Les personnages secondaires ne sont pas épargnés et, tiens, on inventerait bien un mot pour les désigner collectivement : la nunuchitude. Oui, la nunuchitude, car c’est fou comme ils sont mièvres, on les dirait tout droit sortis d’un roman Arlequin. Et allons-y gaiement: le beau médecin amoureux en secret d’Ellen se trouve en fait être un scrapbooker de talent qui passe ses après-midis pluvieux à compléter son album avec des photos de sa belle et n’hésite pas à se priver de sa (dernière !) part de pizza pour elle.
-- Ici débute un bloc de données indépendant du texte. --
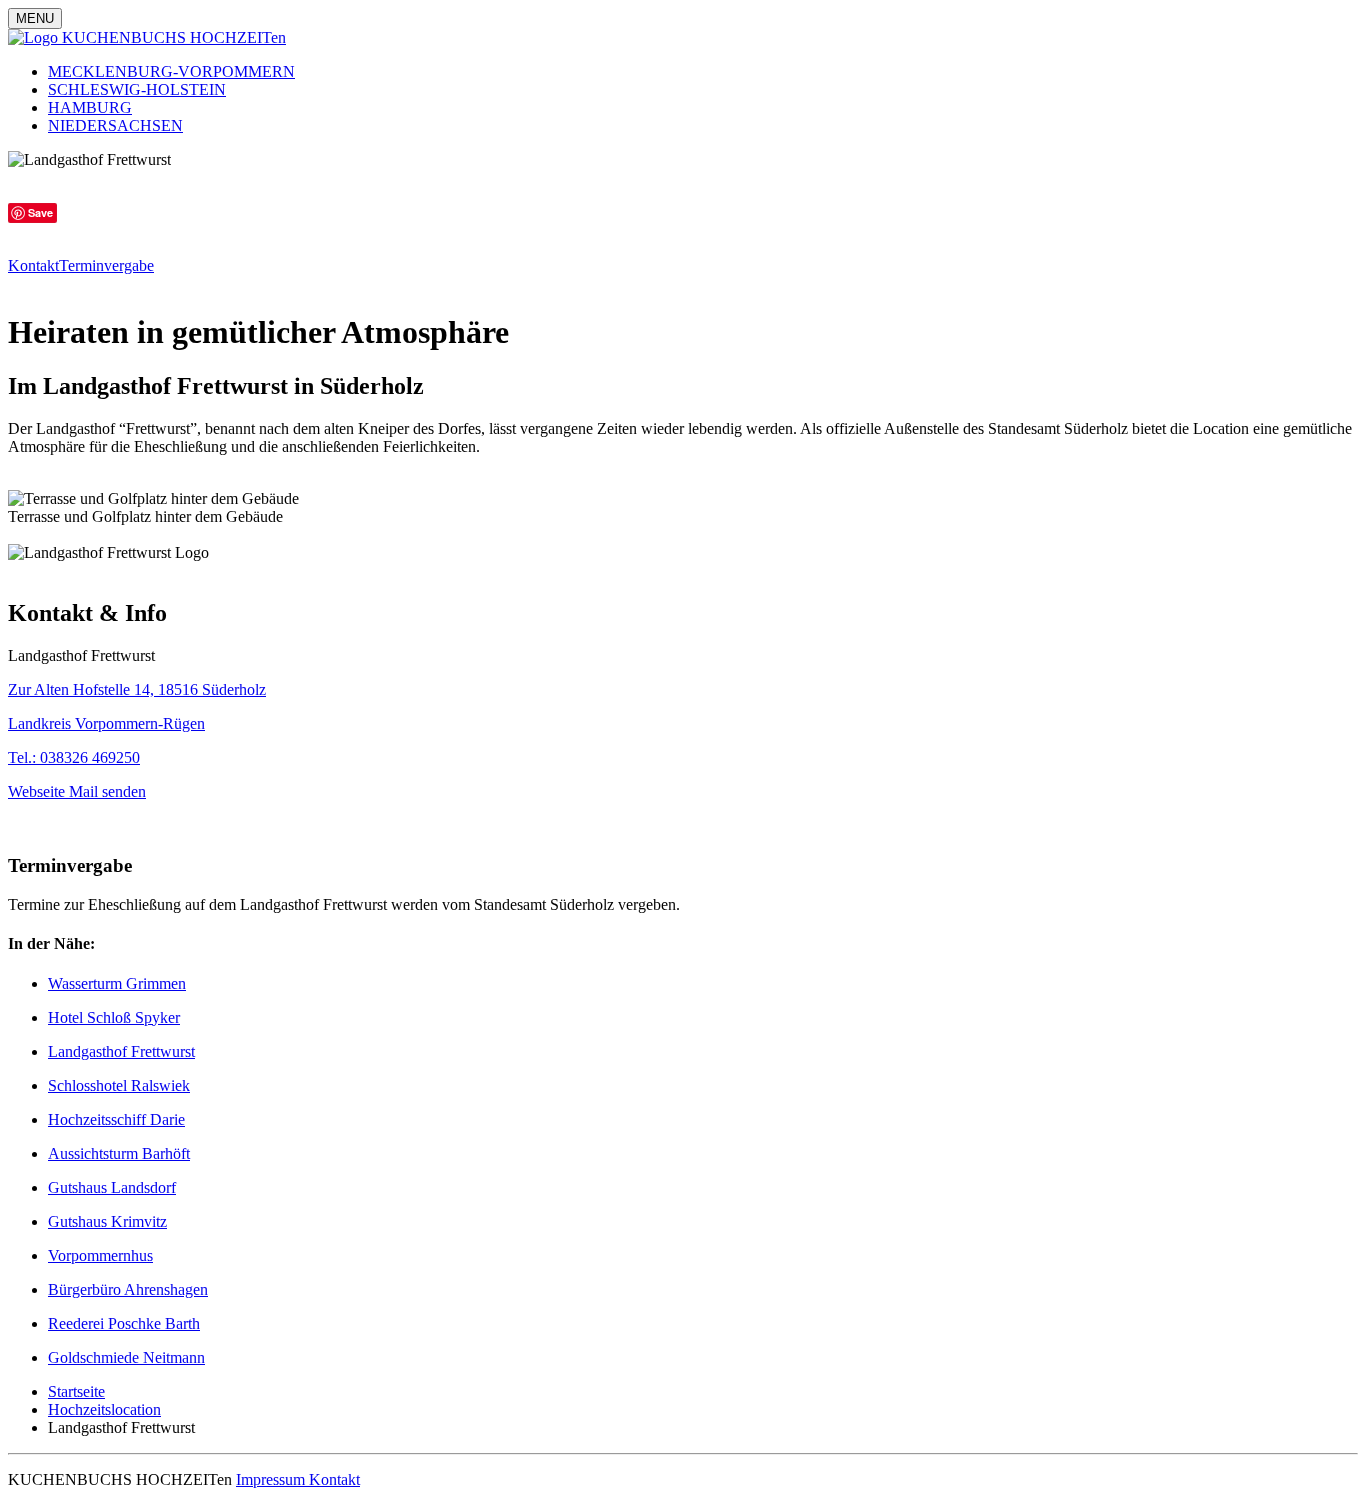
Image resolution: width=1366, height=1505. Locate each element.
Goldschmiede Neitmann (126, 1357)
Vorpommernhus (100, 1255)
C’est beau l’amour. Et dans l’univers de Wulf Dorn, ça dégouline de niaiserie. On ne peut s’empêcher de partager un petit extrait : « Mark courut dans sa chambre et revint avec des serviettes propres. Ellen trouva sa sollicitude touchante. Une vraie mère poule, songea-t-elle sans pouvoir s’empêcher de sourire ». Roméo et Juliette peuvent aller se rhabiller.

Si les personnages sont ratés, l’écriture l’est aussi. Le vocabulaire est d’une pauvreté crasse, on sent venir les métaphores à des kilomètres (forêt = danger, loup = vilain agresseur). Autre ficelle dont l’auteur use et abuse : les explications – ou quand un psychiatre explique à un autre psychiatre ce qu’est, au choix, le refoulement, le déni, la schizophrénie (bon ok, on a compris que ce petit laïus était en fait destiné au lecteur, mais à ce stade-là, ce n’est plus une ficelle d’écrivain, c’est une corde !).

Même procédé lorsque l’auteur indique en italique ce que le personnage principal est en train de penser. Wulf Dorn ignore superbement le premier commandement du manuel du parfait écrivain : « show, don’t tell » (que l’on pourrait traduire par : « n’écris pas « la maison est lugubre », écris plutôt « des draps autrefois gris recouvraient des fauteuils dans lesquels personne ne s’était assis depuis des lustres » »). L'écrivain prémâche tellement son intrigue, ses personnages, son texte, que le lecteur finit par se vexer d’être pris pour un idiot inculte. Ce qui n'empêche pas ce même lecteur de rester bouche bée à la fin du roman, car les trois quarts des évènements qui se sont déroulés ne trouvent purement et simplement aucune explication.

En résumé, L’interprétation des peurs est un roman psychologique sans aucune psychologie. Et ça, il fallait le faire. Chapeau bas.